Rewrite the data below, replacing every instance of "computer-use agent" with "desktop automation agent" and keeping everything else the same.
------ Stored rows
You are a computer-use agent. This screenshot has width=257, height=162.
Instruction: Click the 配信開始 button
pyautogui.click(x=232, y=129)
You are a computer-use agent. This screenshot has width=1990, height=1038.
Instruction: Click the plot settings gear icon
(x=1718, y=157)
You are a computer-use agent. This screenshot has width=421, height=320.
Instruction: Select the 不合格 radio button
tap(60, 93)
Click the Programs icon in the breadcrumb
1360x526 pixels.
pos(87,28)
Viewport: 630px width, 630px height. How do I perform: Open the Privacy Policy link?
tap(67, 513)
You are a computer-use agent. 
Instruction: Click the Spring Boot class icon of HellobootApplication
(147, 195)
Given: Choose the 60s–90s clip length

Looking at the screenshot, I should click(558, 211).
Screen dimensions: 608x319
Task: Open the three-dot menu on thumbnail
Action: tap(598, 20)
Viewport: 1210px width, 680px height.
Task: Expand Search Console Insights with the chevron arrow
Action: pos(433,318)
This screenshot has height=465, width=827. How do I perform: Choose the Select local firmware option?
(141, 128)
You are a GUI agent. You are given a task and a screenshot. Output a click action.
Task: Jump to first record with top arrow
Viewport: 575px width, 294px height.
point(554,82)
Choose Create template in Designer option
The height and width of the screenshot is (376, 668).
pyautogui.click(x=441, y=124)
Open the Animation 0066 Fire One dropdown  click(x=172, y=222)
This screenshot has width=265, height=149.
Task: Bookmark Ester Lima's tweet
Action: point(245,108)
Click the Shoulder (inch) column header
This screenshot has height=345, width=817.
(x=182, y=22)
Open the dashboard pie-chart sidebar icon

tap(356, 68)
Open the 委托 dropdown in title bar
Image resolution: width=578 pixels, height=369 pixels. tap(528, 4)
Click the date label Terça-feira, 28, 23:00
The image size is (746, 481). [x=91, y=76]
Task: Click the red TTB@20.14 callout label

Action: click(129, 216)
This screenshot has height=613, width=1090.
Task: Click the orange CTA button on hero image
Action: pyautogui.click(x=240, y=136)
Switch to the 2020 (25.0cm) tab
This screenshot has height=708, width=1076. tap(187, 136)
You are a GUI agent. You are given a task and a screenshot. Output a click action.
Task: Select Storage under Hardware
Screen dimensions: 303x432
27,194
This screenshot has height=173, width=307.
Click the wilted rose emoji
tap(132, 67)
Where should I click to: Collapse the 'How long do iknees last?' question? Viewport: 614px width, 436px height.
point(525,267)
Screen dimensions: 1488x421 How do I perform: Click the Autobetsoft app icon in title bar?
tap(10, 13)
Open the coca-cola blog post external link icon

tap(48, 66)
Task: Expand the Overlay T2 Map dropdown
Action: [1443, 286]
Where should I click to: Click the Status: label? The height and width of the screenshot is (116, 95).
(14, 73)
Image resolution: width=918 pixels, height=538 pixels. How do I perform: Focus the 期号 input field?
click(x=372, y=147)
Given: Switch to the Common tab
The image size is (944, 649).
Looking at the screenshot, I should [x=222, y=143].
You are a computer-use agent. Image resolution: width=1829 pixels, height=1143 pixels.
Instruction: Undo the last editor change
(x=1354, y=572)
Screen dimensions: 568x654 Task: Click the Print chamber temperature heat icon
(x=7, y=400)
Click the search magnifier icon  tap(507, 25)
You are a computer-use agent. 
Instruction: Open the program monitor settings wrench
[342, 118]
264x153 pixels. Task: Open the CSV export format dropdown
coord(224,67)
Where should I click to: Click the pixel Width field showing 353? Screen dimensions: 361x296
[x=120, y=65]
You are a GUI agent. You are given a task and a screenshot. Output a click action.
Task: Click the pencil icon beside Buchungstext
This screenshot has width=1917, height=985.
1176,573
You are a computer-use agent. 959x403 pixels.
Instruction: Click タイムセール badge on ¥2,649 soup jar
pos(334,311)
------------
▶ [Written solution]
You are a desktop automation agent. This screenshot has width=257, height=162.
Instruction: Click the 配信開始 button
pyautogui.click(x=232, y=129)
You are a desktop automation agent. This screenshot has width=1990, height=1038.
Instruction: Click the plot settings gear icon
(x=1718, y=157)
You are a desktop automation agent. This screenshot has width=421, height=320.
Instruction: Select the 不合格 radio button
tap(60, 93)
Click the Programs icon in the breadcrumb
1360x526 pixels.
pos(87,28)
Viewport: 630px width, 630px height. How do I perform: Open the Privacy Policy link?
tap(67, 513)
You are a desktop automation agent. 
Instruction: Click the Spring Boot class icon of HellobootApplication
(147, 195)
Given: Choose the 60s–90s clip length

Looking at the screenshot, I should click(558, 211).
Screen dimensions: 608x319
Task: Open the three-dot menu on thumbnail
Action: tap(598, 20)
Viewport: 1210px width, 680px height.
Task: Expand Search Console Insights with the chevron arrow
Action: pos(433,318)
This screenshot has height=465, width=827. How do I perform: Choose the Select local firmware option?
(141, 128)
You are a GUI agent. You are given a task and a screenshot. Output a click action.
Task: Jump to first record with top arrow
Viewport: 575px width, 294px height.
point(554,82)
Choose Create template in Designer option
The height and width of the screenshot is (376, 668).
pyautogui.click(x=441, y=124)
Open the Animation 0066 Fire One dropdown  click(x=172, y=222)
This screenshot has width=265, height=149.
Task: Bookmark Ester Lima's tweet
Action: point(245,108)
Click the Shoulder (inch) column header
This screenshot has height=345, width=817.
(x=182, y=22)
Open the dashboard pie-chart sidebar icon

tap(356, 68)
Open the 委托 dropdown in title bar
Image resolution: width=578 pixels, height=369 pixels. tap(528, 4)
Click the date label Terça-feira, 28, 23:00
The image size is (746, 481). [x=91, y=76]
Task: Click the red TTB@20.14 callout label

Action: click(129, 216)
This screenshot has height=613, width=1090.
Task: Click the orange CTA button on hero image
Action: pyautogui.click(x=240, y=136)
Switch to the 2020 (25.0cm) tab
This screenshot has height=708, width=1076. tap(187, 136)
You are a GUI agent. You are given a task and a screenshot. Output a click action.
Task: Select Storage under Hardware
Screen dimensions: 303x432
27,194
This screenshot has height=173, width=307.
Click the wilted rose emoji
tap(132, 67)
Where should I click to: Collapse the 'How long do iknees last?' question? Viewport: 614px width, 436px height.
point(525,267)
Screen dimensions: 1488x421 How do I perform: Click the Autobetsoft app icon in title bar?
tap(10, 13)
Open the coca-cola blog post external link icon

tap(48, 66)
Task: Expand the Overlay T2 Map dropdown
Action: [1443, 286]
Where should I click to: Click the Status: label? The height and width of the screenshot is (116, 95).
(14, 73)
Image resolution: width=918 pixels, height=538 pixels. How do I perform: Focus the 期号 input field?
click(x=372, y=147)
Given: Switch to the Common tab
The image size is (944, 649).
Looking at the screenshot, I should [x=222, y=143].
You are a desktop automation agent. Image resolution: width=1829 pixels, height=1143 pixels.
Instruction: Undo the last editor change
(x=1354, y=572)
Screen dimensions: 568x654 Task: Click the Print chamber temperature heat icon
(x=7, y=400)
Click the search magnifier icon  tap(507, 25)
You are a desktop automation agent. 
Instruction: Open the program monitor settings wrench
[342, 118]
264x153 pixels. Task: Open the CSV export format dropdown
coord(224,67)
Where should I click to: Click the pixel Width field showing 353? Screen dimensions: 361x296
[x=120, y=65]
You are a GUI agent. You are given a task and a screenshot. Output a click action.
Task: Click the pencil icon beside Buchungstext
This screenshot has width=1917, height=985.
1176,573
You are a desktop automation agent. 959x403 pixels.
Instruction: Click タイムセール badge on ¥2,649 soup jar
pos(334,311)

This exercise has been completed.